_TO DO_
Return every record verbatim.

_DATA FOR THIS TASK_
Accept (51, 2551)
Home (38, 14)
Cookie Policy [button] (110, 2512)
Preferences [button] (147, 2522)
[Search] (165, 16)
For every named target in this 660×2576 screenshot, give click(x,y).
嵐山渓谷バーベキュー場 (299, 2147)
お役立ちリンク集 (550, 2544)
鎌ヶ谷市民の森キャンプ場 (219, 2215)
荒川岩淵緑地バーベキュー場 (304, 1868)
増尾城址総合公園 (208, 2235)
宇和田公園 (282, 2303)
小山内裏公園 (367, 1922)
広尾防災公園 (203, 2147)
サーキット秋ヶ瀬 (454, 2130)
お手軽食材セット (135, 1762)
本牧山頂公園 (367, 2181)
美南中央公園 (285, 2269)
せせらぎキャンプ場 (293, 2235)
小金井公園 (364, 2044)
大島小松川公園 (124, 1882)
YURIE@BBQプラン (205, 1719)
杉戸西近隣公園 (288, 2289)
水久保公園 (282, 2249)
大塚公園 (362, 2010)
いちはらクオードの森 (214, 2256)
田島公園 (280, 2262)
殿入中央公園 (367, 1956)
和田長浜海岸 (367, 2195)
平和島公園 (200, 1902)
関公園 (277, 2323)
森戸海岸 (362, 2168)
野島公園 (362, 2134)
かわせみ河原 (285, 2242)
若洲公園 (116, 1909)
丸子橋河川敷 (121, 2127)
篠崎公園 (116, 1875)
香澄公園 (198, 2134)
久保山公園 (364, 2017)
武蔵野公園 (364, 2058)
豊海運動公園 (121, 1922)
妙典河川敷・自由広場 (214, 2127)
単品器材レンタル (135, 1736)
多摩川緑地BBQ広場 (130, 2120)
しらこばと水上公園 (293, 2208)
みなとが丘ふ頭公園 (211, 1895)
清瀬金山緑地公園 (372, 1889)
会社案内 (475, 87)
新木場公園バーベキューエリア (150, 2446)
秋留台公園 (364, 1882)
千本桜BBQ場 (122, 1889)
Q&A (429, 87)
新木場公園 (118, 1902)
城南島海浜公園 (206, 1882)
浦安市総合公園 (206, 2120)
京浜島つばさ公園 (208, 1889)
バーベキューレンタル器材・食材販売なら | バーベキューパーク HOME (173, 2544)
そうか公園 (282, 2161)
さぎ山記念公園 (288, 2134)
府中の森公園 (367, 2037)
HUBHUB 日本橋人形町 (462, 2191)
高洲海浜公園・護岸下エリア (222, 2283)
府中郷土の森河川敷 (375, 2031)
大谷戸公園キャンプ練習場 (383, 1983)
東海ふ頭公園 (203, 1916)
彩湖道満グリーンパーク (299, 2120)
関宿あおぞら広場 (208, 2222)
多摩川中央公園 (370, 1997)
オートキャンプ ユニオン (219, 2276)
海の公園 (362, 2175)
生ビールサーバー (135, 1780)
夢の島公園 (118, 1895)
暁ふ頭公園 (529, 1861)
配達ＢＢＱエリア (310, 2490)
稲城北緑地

_TASK SOLUTION_
Accept (51, 2551)
Home (38, 14)
Cookie Policy [button] (110, 2512)
Preferences [button] (147, 2522)
[Search] (165, 16)
For every named target in this 660×2576 screenshot, give click(x,y).
嵐山渓谷バーベキュー場 (299, 2147)
お役立ちリンク集 (550, 2544)
鎌ヶ谷市民の森キャンプ場 (219, 2215)
荒川岩淵緑地バーベキュー場 (304, 1868)
増尾城址総合公園 (208, 2235)
宇和田公園 (282, 2303)
小山内裏公園 (367, 1922)
広尾防災公園 (203, 2147)
サーキット秋ヶ瀬 (454, 2130)
お手軽食材セット (135, 1762)
本牧山頂公園 (367, 2181)
美南中央公園 (285, 2269)
せせらぎキャンプ場 (293, 2235)
小金井公園 (364, 2044)
大島小松川公園 (124, 1882)
YURIE@BBQプラン (205, 1719)
杉戸西近隣公園 (288, 2289)
水久保公園 (282, 2249)
大塚公園 (362, 2010)
いちはらクオードの森 (214, 2256)
田島公園 (280, 2262)
殿入中央公園 (367, 1956)
和田長浜海岸 (367, 2195)
平和島公園 (200, 1902)
関公園 (277, 2323)
森戸海岸 (362, 2168)
野島公園 (362, 2134)
かわせみ河原 (285, 2242)
若洲公園 (116, 1909)
丸子橋河川敷 (121, 2127)
篠崎公園 (116, 1875)
香澄公園 (198, 2134)
久保山公園 (364, 2017)
武蔵野公園 (364, 2058)
豊海運動公園 (121, 1922)
妙典河川敷・自由広場 (214, 2127)
単品器材レンタル (135, 1736)
多摩川緑地BBQ広場 (130, 2120)
しらこばと水上公園 (293, 2208)
みなとが丘ふ頭公園 (211, 1895)
清瀬金山緑地公園 (372, 1889)
会社案内 (475, 87)
新木場公園バーベキューエリア (150, 2446)
秋留台公園 (364, 1882)
千本桜BBQ場 (122, 1889)
Q&A (429, 87)
新木場公園 (118, 1902)
城南島海浜公園 (206, 1882)
浦安市総合公園 (206, 2120)
京浜島つばさ公園 (208, 1889)
バーベキューレンタル器材・食材販売なら | バーベキューパーク HOME (173, 2544)
そうか公園 (282, 2161)
さぎ山記念公園 (288, 2134)
府中の森公園 (367, 2037)
HUBHUB 日本橋人形町 (462, 2191)
高洲海浜公園・護岸下エリア (222, 2283)
府中郷土の森河川敷 (375, 2031)
大谷戸公園キャンプ練習場 (383, 1983)
東海ふ頭公園 (203, 1916)
彩湖道満グリーンパーク (299, 2120)
関宿あおぞら広場 (208, 2222)
多摩川中央公園 (370, 1997)
オートキャンプ ユニオン (219, 2276)
海の公園 (362, 2175)
生ビールサーバー (135, 1780)
夢の島公園 (118, 1895)
暁ふ頭公園 (529, 1861)
配達ＢＢＱエリア (310, 2490)
稲城北緑地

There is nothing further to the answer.